Araba kullanırken kitap okuyup film izleme imkanı sunuyor
STLA AutoDrive, kullanıcıların ellerini tamamen bırakmalarına olanak tanıyan 3. seviye otonom sürüş özelliği ile donatılmıştır. Ancak kullanıcıların, araçla seyahat ederken her an kontrolü yeniden ele alabilecek durumda olmaları gerekecek. Bu teknoloji, belirli hız seviyelerinde ve belirli koşullarda sürüş yapmak için tasarlanmıştır. Örneğin, trafikte sıkışık anlarda veya sürekli dur-kalk yapılan durumlarda otomobil kendi kendine sürüşe devam edebilecektir. Yani bu özellik, günlük sürüş deneyimlerinde sürekli kullanıma uygun olmayabilir.
STLA AutoDrive’ın ne zaman piyasaya sürüleceği ve hangi marka veya modellerde ilk olarak kullanılacağı henüz netlik kazanmış değil. Stellantis, düzenleyici ve piyasa sorunları nedeniyle bu konularda herhangi bir bilgi paylaşımı yapmadığını ifade etti.
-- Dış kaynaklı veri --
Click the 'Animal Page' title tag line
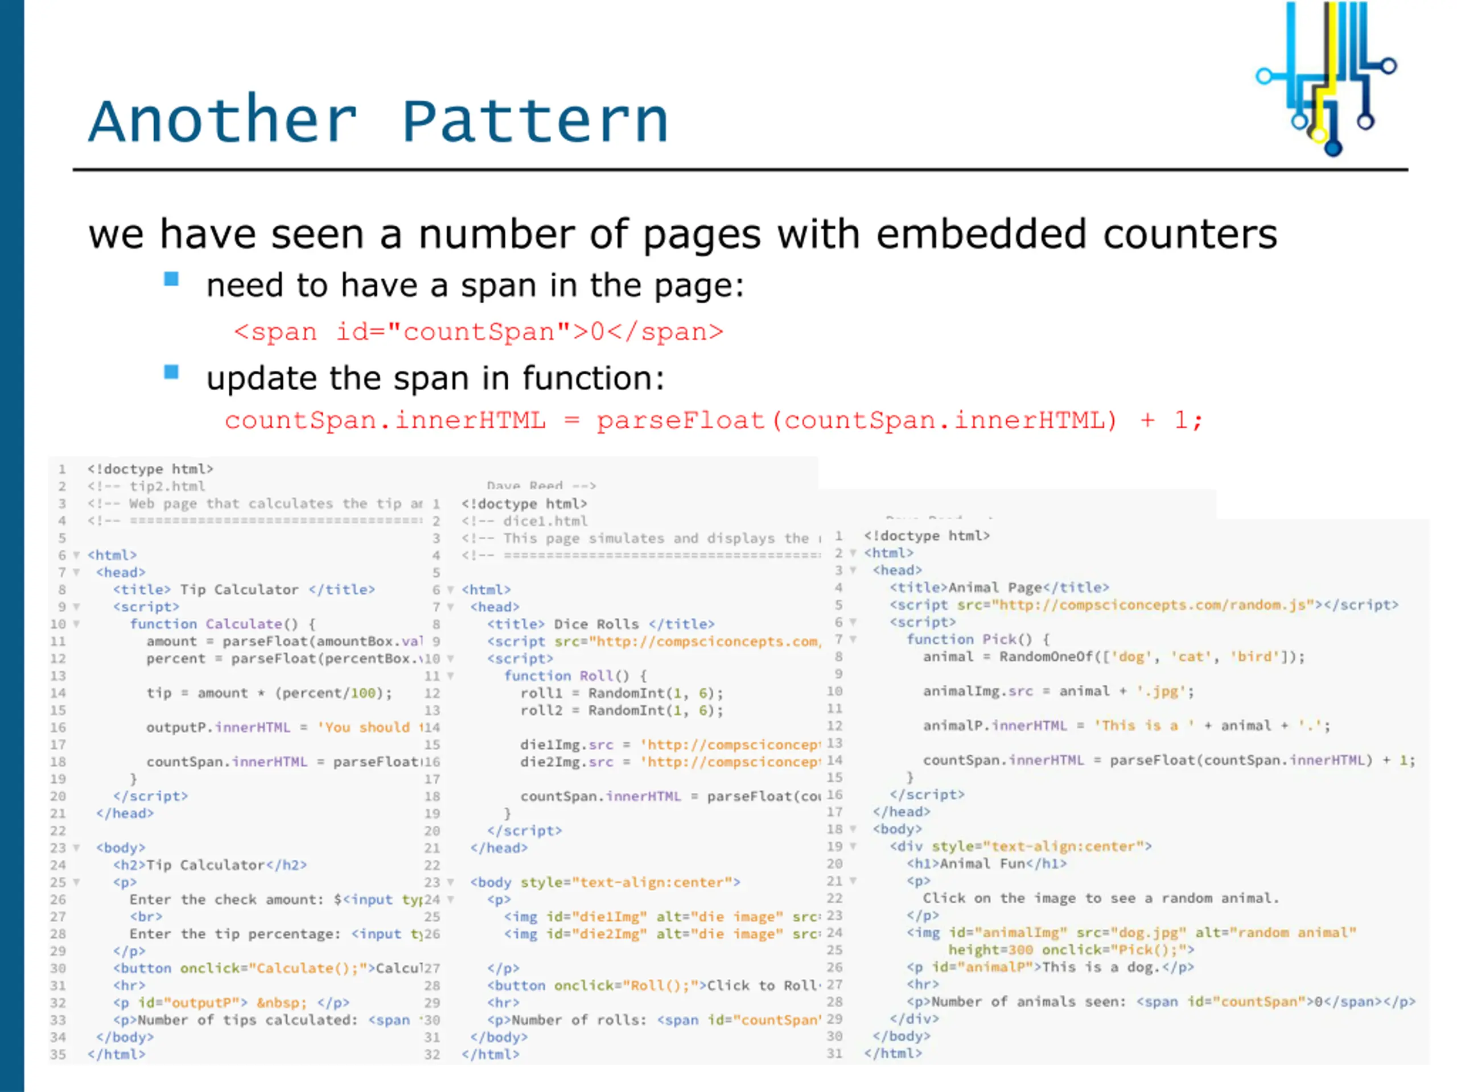The image size is (1457, 1092). tap(999, 587)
Bu gelişmiş sistem, kendini temizleyebilen sensörlerle entegre bir şekilde çalışmaktadır. Bu sensörler arasında kameralar, ultrasonik sensörler ve radar sistemleri yer almaktadır. Sistem, en zorlu hava koşullarında bile etkili bir şekilde görevini sürdürebileceği belirtilmiştir. Bu özelliğin özellikle trafik sıkışıklığı gibi can sıkıcı durumlarda büyük bir avantaj sağlayacağı düşünülmektedir.
Ancak, bu teknolojinin beraberinde bazı endişeleri de getirdiği aşikâr. Birçok uzman, 3. seviye otonom sürüşün hâlâ risk taşıdığına dikkat çekiyor. Uzun süre direksiyondan uzak kalmanın, acil durumlarda sürücünün aşırı tepki verme riskini artırabileceği belirtiliyor. Bu durum, sürücünün direksiyonu gereğinden fazla düzeltmesi veya sert fren yapması gibi tehlikeli sonuçlara yol açabilir ve kazalara neden olabilir. Dolayısıyla, Stellantis’in sisteminin ne denli güvenli olacağı henüz tartışma konusudur.